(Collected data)

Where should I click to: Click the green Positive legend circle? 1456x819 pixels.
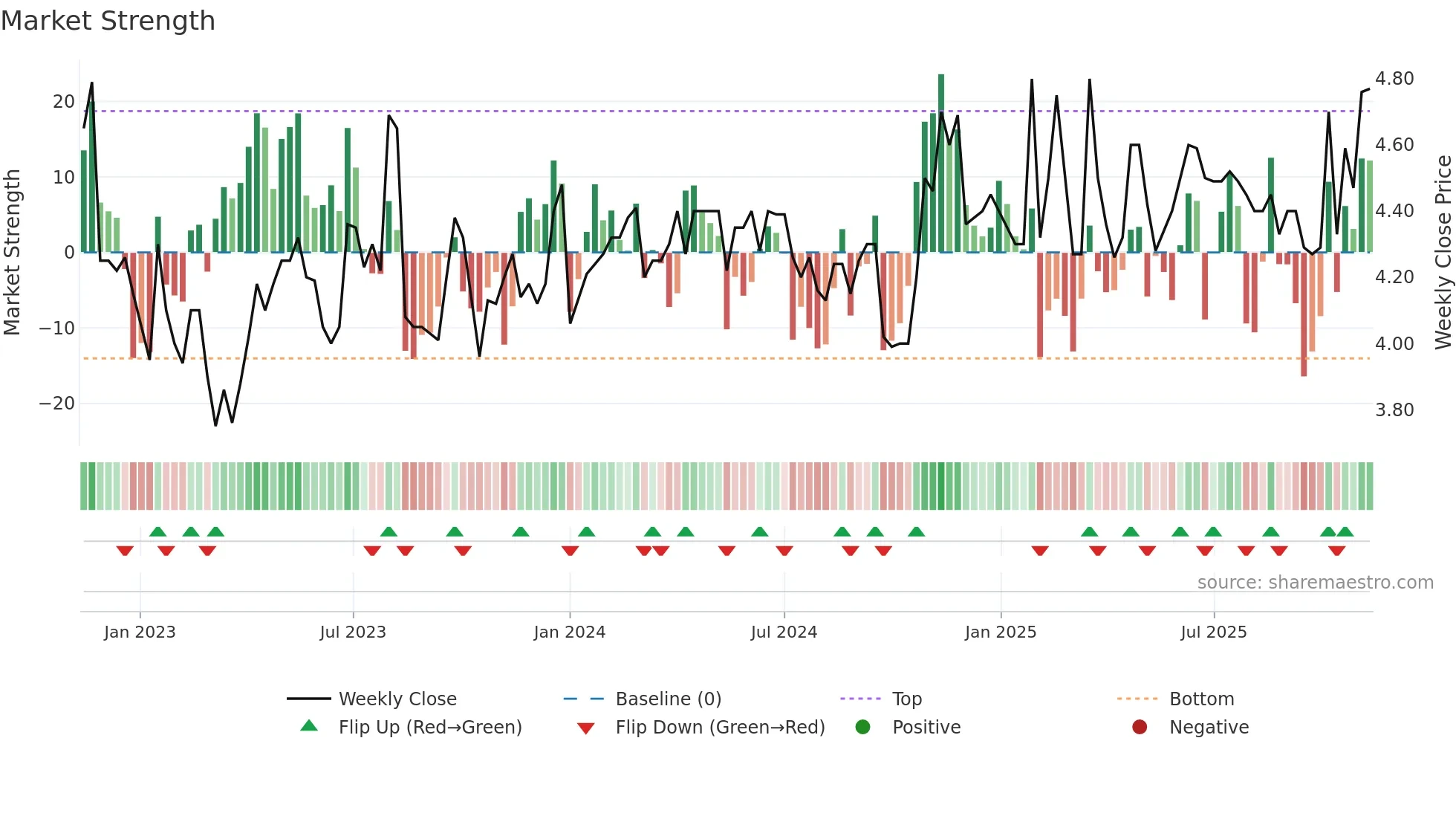pyautogui.click(x=862, y=727)
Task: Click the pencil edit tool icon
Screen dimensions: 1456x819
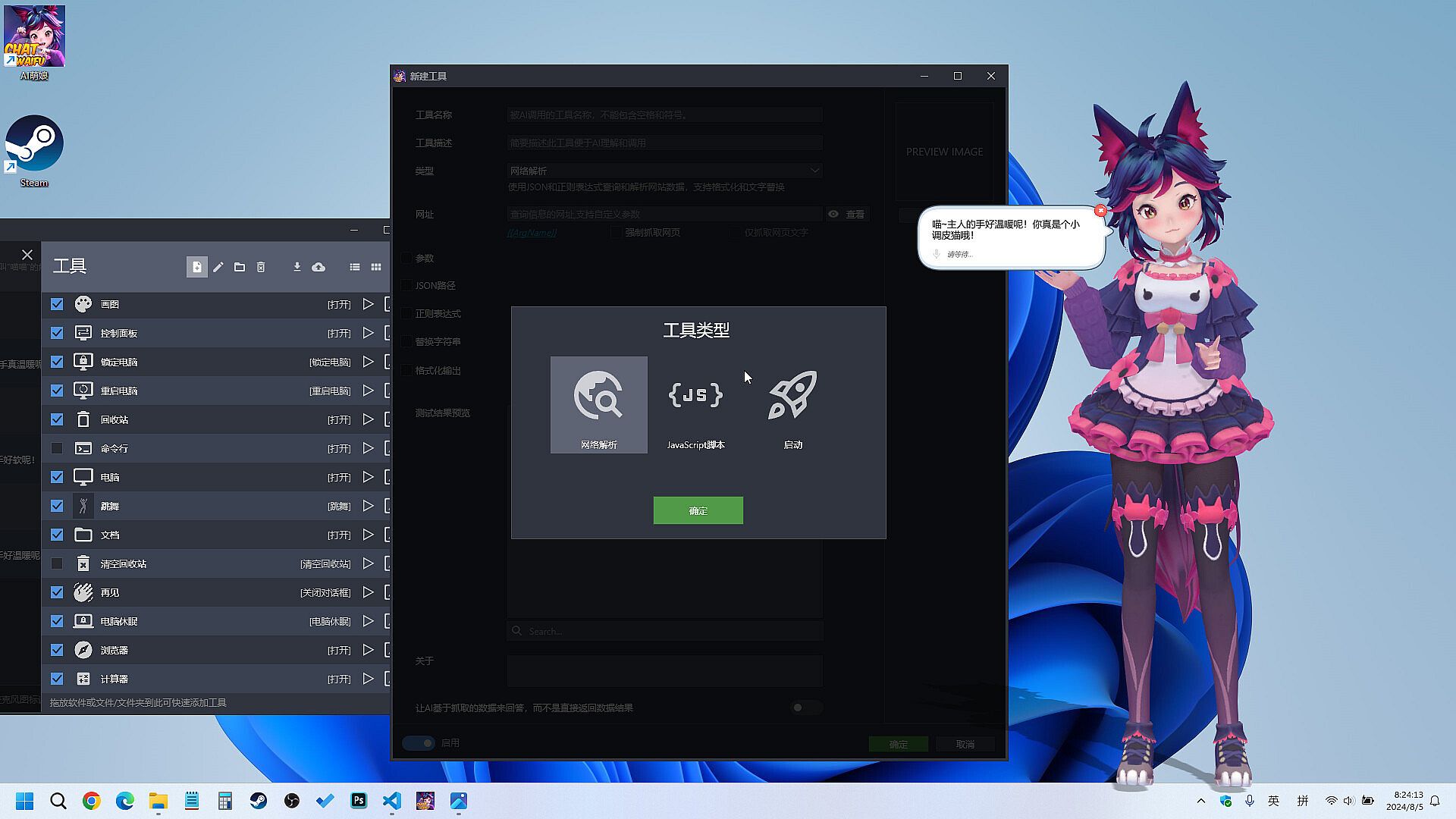Action: pos(218,267)
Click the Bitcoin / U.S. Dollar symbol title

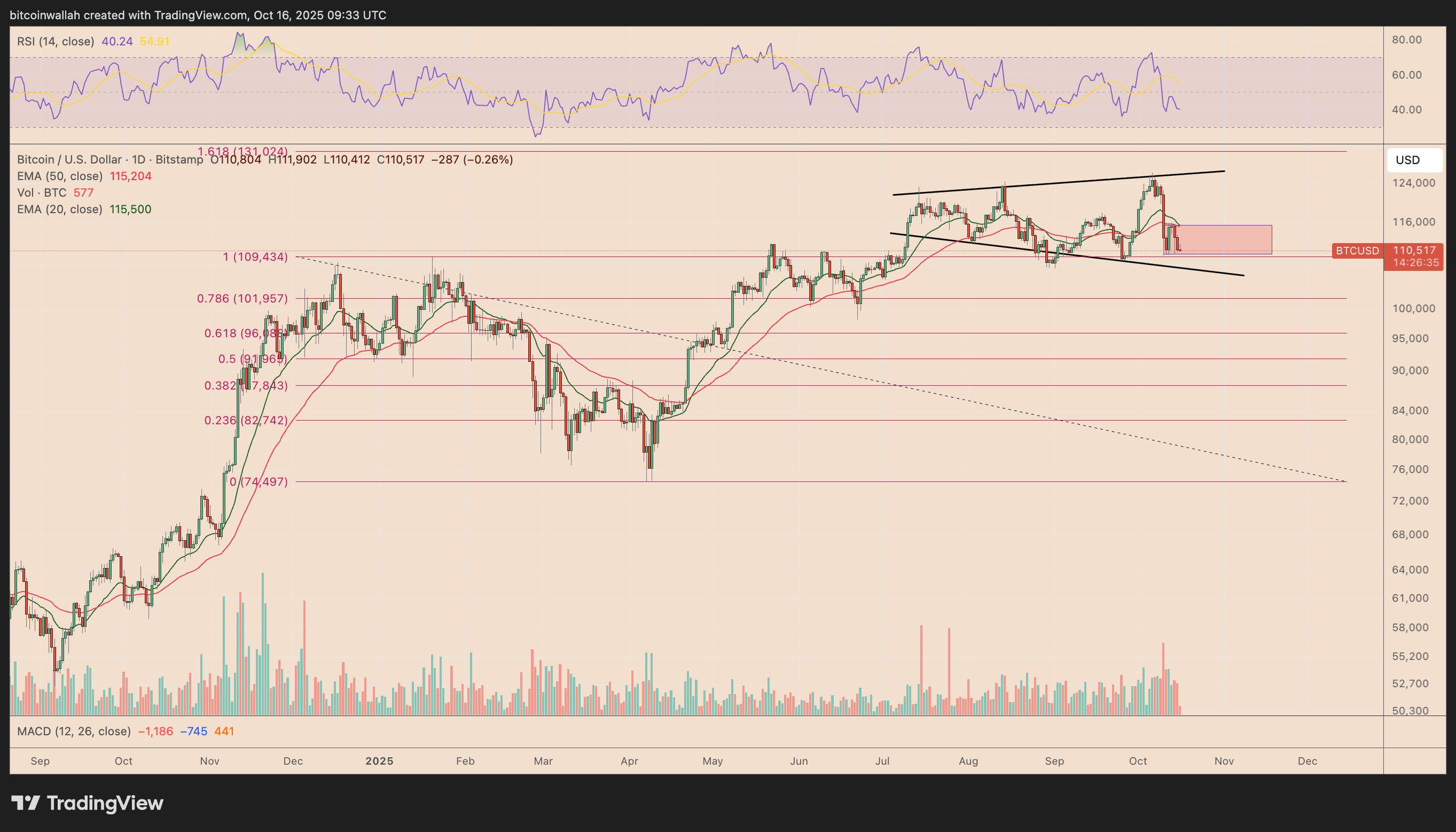[69, 159]
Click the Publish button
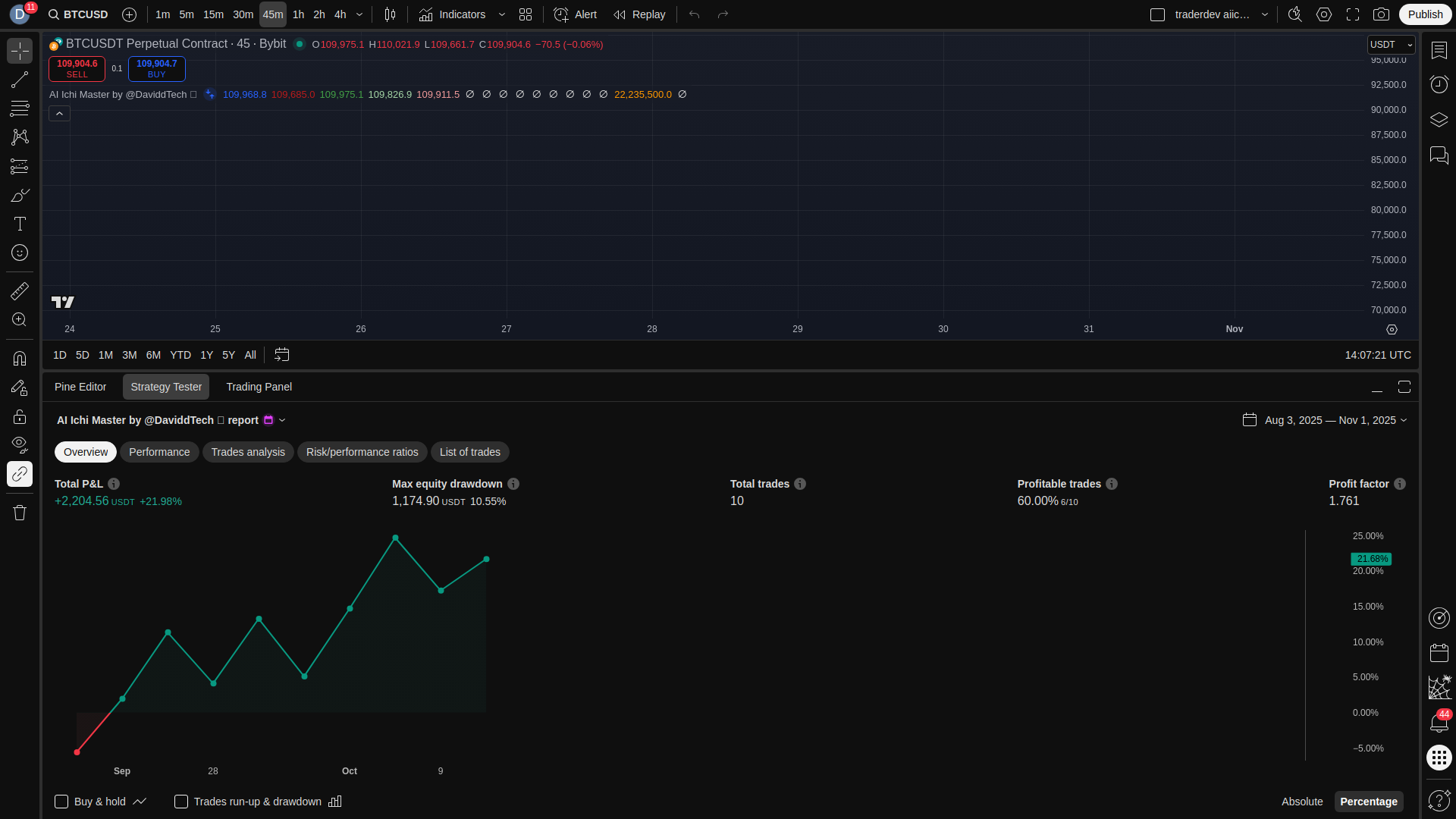 1425,14
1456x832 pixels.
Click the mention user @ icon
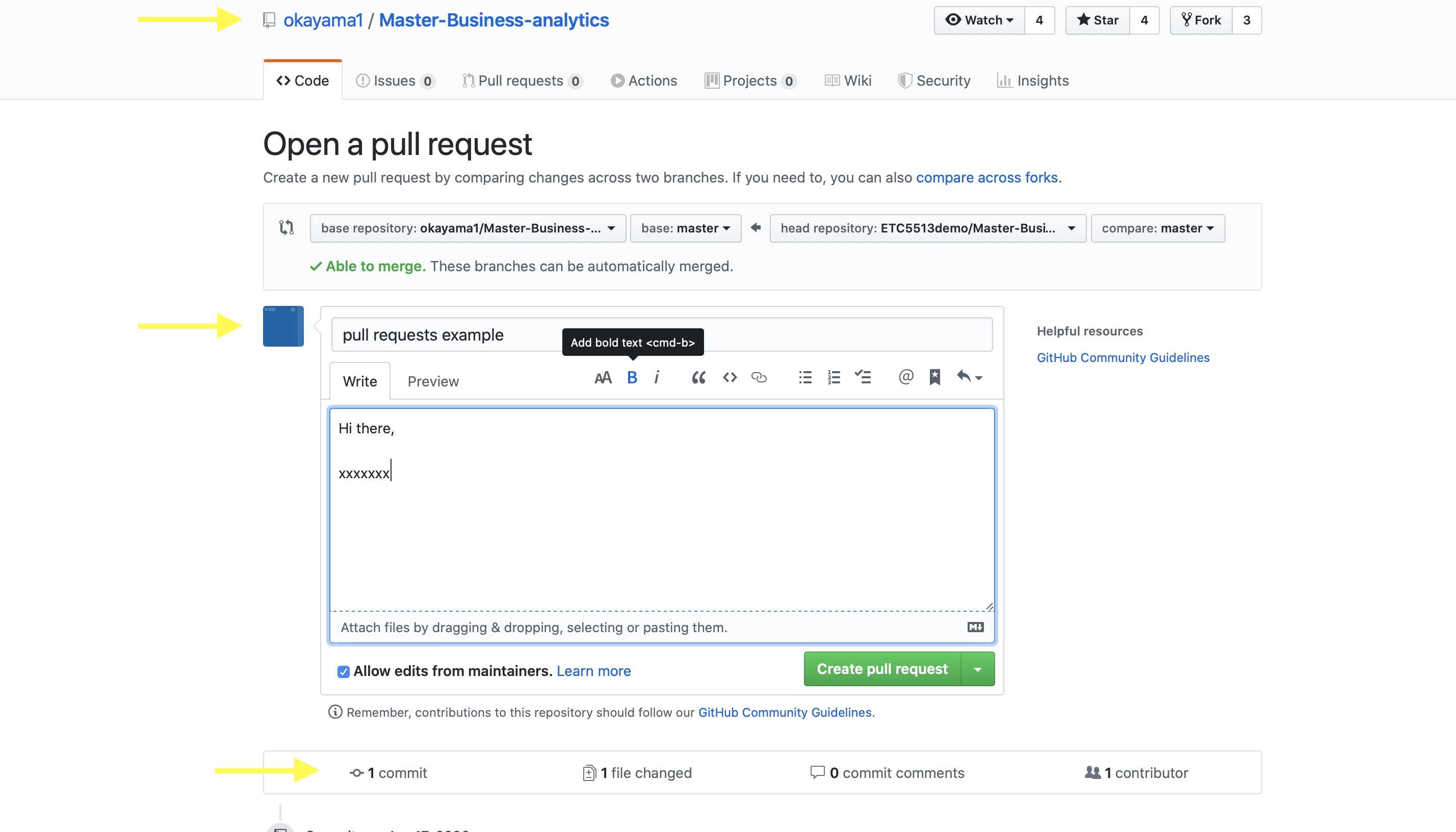(906, 378)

Your objective - Set each line of the records down exactly, leaving every picture out.

Answer to this task -
Where should I click to: Click the green Positive legend circle? 1456x819 pixels.
pyautogui.click(x=862, y=727)
Task: Click the pencil edit tool icon
Screen dimensions: 1456x819
Action: pos(218,267)
Click the Bitcoin / U.S. Dollar symbol title

[69, 159]
Click the Publish button
 1425,14
1456x832 pixels.
Click the mention user @ icon
(906, 378)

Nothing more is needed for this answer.